Dog in Rembrandt’s The Night Watch was ‘copied from lesser-known artist’ | Rembrandt

When most people copy someone else’s pictures or ideas it’s generally considered plagiarism. But when Rembrandt did it, it was “emulation” – a display of his craft, experts have said, as they revealed research pointing to an image “inspired” by another in one of the Dutch master’s most famous paintings.

The Night Watch, Rembrandt’s 1642 masterpiece showing the citizens of Amsterdam marching out to defend the city, features a barking dog in the right-hand corner that is largely copied from a popular drawing by a lesser-known Dutch artist, it has been claimed.

The dog in The Night Watch was copied from a drawing by another artist, it has been claimed. Photograph: Rijksmuseum

An academic paper by Anne Lenders, a curator at the Rijksmuseum, points out the many similarities between the Night Watch’s dog and a canine illustration on the title page of a 17th-century guide on how to defend oneself against sexual temptation.

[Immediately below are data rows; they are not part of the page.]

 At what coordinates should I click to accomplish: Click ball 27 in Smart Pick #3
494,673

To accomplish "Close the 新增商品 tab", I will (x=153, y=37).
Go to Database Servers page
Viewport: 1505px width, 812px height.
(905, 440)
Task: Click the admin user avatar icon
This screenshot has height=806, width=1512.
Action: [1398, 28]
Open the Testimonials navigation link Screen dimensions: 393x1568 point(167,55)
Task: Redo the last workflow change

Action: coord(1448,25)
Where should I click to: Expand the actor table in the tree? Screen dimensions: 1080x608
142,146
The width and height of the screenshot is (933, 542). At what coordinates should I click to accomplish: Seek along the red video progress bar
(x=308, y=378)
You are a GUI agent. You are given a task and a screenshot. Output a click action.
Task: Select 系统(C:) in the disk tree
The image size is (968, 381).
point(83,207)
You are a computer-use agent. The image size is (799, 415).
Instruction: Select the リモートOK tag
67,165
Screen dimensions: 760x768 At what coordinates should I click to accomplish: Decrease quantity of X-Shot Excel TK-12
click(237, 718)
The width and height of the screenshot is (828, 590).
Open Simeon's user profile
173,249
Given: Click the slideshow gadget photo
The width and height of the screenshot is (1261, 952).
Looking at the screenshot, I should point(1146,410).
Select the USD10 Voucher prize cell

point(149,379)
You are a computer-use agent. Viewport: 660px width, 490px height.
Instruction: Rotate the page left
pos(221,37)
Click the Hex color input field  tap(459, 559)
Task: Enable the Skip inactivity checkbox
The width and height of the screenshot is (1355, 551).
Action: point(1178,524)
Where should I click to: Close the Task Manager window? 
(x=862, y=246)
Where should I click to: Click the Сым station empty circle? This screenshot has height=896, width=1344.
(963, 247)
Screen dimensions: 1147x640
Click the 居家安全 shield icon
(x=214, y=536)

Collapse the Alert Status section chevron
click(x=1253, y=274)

Taco Dibbits, general director of the Rijksmuseum, told the Guardian that – just like Shakespeare – Rembrandt drew widely and shamelessly from earlier sources.

“You see that in Italian treatises on painting in the 16th century, it really was the intention that you as a starting artist would copy a lot, make it your own, so that you could improve on it and continue the work another artist had left behind,” he said. “Rembrandt wanted to compete with the Italian masters, Raphael, Titian and Michelangelo. Now, you might call it plagiarising or copying but it really was not in that time – it was called emulation.”

Lenders, a curator of 17th century art involved in the public renovation of the Night Watch, said she had realised Rembrandt’s source when she visited an exhibition in the Zeeuws Museum in Middelburg last year.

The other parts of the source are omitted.